Item 30 Consider Generators Instead of Returning Lists

Things to Remember
- Using generators can be clearer than the alternative of having a function return a list of accumulated results.
- The iterator returned by a generator produces the set of values passed to yield expression within the generator's body.
- Generators can produce a sequence of outputs for arbitrarily large inputs because their working memory doesn't include all inputs and outputs.  

In [None]:
# you want to find the index of every word in a string
def index_words(text):
    result = []
    if text:
        result.append(0)
    for index, letter in enumerate(text): # enuadds counter to an iterable and returns it
        if letter == ' ':
            result.append(index + 1) # the index where the next word begins
    return result
text = 'Using generators can be clearer than the alternative of having a function return a list of accumulated results'
result = index_words(text)
print(result[:10])


Problems with the above approach
- the code is a bit dense and noisy
- it's doing too much work includings maintaining a result list. Consequently, the main logic, finding the index of every word, has been deemphasized
- it requires all results to be stored in the list before returned.

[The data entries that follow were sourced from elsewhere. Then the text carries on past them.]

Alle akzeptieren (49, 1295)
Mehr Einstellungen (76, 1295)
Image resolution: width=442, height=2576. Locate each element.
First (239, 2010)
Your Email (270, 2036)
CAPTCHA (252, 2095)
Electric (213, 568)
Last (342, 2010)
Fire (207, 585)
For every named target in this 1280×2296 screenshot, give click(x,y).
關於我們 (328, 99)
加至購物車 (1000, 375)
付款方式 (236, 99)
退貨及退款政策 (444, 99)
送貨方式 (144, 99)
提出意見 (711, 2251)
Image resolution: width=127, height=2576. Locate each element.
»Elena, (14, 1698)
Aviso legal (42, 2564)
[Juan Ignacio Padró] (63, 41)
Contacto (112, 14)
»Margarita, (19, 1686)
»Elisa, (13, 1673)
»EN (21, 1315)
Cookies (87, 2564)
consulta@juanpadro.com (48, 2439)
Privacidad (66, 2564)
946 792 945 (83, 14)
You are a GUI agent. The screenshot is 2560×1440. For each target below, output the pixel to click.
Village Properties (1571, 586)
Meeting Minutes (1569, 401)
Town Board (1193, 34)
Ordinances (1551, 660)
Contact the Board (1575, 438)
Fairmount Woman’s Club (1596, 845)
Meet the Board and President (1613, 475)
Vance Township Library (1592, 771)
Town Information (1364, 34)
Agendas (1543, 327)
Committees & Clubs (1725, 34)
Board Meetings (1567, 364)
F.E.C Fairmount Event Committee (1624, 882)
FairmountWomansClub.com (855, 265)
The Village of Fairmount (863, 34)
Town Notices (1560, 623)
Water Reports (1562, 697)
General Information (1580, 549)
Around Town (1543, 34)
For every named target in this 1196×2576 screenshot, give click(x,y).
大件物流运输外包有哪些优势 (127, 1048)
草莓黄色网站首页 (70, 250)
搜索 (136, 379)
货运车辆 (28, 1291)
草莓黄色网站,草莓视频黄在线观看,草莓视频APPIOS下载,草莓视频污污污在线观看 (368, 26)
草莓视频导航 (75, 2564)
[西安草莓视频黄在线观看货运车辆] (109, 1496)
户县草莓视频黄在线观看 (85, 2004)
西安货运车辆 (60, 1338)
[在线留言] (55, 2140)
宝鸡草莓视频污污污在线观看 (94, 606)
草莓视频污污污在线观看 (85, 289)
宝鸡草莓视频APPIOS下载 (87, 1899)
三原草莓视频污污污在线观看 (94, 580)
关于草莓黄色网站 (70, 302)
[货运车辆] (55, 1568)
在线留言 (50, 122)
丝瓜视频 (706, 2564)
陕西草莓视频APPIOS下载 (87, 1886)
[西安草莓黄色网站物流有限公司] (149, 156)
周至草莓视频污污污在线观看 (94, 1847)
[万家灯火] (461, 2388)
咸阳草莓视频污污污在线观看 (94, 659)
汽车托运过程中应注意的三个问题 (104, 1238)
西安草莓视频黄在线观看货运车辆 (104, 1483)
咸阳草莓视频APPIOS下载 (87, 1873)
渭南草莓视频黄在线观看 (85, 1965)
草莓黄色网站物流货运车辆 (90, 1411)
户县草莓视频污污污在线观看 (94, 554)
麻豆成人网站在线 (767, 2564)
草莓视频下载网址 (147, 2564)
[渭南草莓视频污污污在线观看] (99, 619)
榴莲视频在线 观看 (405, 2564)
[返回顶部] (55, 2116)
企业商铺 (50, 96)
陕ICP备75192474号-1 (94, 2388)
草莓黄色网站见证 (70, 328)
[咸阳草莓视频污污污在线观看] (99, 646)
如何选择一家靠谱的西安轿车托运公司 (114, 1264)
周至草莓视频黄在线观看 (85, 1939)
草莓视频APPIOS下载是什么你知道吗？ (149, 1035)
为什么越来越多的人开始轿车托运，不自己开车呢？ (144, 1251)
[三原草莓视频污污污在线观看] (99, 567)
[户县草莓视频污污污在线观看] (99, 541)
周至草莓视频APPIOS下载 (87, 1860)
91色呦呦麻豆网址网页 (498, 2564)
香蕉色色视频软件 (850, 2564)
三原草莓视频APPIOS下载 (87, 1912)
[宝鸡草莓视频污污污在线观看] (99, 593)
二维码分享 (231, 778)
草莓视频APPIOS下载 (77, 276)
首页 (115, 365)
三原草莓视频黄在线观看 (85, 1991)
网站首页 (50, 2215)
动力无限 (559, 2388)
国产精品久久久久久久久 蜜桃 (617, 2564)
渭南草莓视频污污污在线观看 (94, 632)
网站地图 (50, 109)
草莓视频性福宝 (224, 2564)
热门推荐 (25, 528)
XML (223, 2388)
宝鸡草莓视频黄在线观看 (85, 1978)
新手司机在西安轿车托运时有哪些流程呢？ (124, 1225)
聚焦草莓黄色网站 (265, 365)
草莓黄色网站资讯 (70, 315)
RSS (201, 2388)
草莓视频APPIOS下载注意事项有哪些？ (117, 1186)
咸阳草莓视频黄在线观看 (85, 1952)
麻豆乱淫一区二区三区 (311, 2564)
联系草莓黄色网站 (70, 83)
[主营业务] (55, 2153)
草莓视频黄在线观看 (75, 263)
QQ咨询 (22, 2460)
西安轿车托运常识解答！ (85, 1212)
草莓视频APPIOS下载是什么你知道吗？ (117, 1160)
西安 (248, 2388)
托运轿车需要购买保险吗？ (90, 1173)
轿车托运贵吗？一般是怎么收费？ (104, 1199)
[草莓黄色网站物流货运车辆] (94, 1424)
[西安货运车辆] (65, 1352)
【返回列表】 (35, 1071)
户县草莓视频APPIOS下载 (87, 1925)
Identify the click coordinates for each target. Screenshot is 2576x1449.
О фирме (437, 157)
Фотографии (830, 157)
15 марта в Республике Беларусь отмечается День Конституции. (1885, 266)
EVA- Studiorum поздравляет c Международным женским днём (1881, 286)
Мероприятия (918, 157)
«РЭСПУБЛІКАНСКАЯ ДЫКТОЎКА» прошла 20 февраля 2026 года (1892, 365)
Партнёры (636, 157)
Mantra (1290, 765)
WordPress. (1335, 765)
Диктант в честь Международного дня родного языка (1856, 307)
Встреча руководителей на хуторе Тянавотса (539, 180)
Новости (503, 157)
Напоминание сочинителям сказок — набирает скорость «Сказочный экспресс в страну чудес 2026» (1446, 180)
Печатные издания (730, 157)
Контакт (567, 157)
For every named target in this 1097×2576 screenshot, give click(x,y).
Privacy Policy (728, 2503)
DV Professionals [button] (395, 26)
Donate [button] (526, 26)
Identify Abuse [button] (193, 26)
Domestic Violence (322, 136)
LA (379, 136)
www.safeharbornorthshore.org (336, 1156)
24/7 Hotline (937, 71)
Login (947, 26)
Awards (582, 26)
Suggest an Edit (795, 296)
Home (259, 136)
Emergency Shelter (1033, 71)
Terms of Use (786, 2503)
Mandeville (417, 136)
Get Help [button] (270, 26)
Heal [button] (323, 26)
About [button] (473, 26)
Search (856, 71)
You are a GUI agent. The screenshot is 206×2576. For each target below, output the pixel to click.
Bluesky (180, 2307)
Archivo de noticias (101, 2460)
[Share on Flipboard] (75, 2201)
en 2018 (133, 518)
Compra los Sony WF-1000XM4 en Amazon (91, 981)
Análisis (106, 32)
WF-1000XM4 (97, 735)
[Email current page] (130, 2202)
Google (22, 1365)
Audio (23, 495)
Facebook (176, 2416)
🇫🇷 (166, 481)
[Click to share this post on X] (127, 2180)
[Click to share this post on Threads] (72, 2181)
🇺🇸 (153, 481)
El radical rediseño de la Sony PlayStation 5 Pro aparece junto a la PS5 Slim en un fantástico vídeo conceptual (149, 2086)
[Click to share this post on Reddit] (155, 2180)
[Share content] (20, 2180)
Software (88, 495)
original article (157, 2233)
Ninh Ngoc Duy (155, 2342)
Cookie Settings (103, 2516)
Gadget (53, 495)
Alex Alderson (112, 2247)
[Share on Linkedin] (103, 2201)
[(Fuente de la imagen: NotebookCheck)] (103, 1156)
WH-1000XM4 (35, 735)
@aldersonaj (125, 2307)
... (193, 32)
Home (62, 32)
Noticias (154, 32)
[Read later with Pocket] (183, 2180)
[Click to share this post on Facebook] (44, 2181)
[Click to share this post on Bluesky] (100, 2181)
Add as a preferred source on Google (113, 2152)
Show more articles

For huge inputs, this can cause a program to run out of memory and crash

In [None]:
# using generator
def index_words_iter(text):
    if text:
        yield 0
    for index, letter in enumerate(text):
        if letter == ' ':
            yield index + 1

it = index_words_iter(text)
print(next(it))
print(next(it))

- a generator function does not actually run but instead immediately returns an iterator
- with each call to the next built-in function, the iterator advances the generator to its next yield expression
- each value passed to yield by the generator is returned by the iterator to the caller
- this function is significantly easier to read because all interactions with the result list have been eliminated; results are passed to yield expressions instead

In [None]:
# convert the iterator to a list
result = list(index_words_iter(text))
print(result[:10])

In [None]:
# - use generator to deal with inputs of arbitrary length
# - the following code define a generator that streams 
#   input from a fie one line at a time and yields outputs
#   one word at a time
import itertools 
def index_file(handle):
    offset = 0
    for line in handle: 
        if line:
            yield offset # one line at a time
        for letter in line:
            offset += 1
            if letter == ' ':
                yield offset # one letter at a time

with open('text.txt') as f:
    it = index_file(f)
    results = itertools.islice(it, 0, 10)
    print(list(results)) 


- with statement ensures clean-up code is executed; 
  in this case f will be automatically closed after the with statement
- itertools.islice make an iterator that returns selected elements from the iterable.
- callers must be aware that the iterators returned are stateful and can't be reused (as they have been exhausted)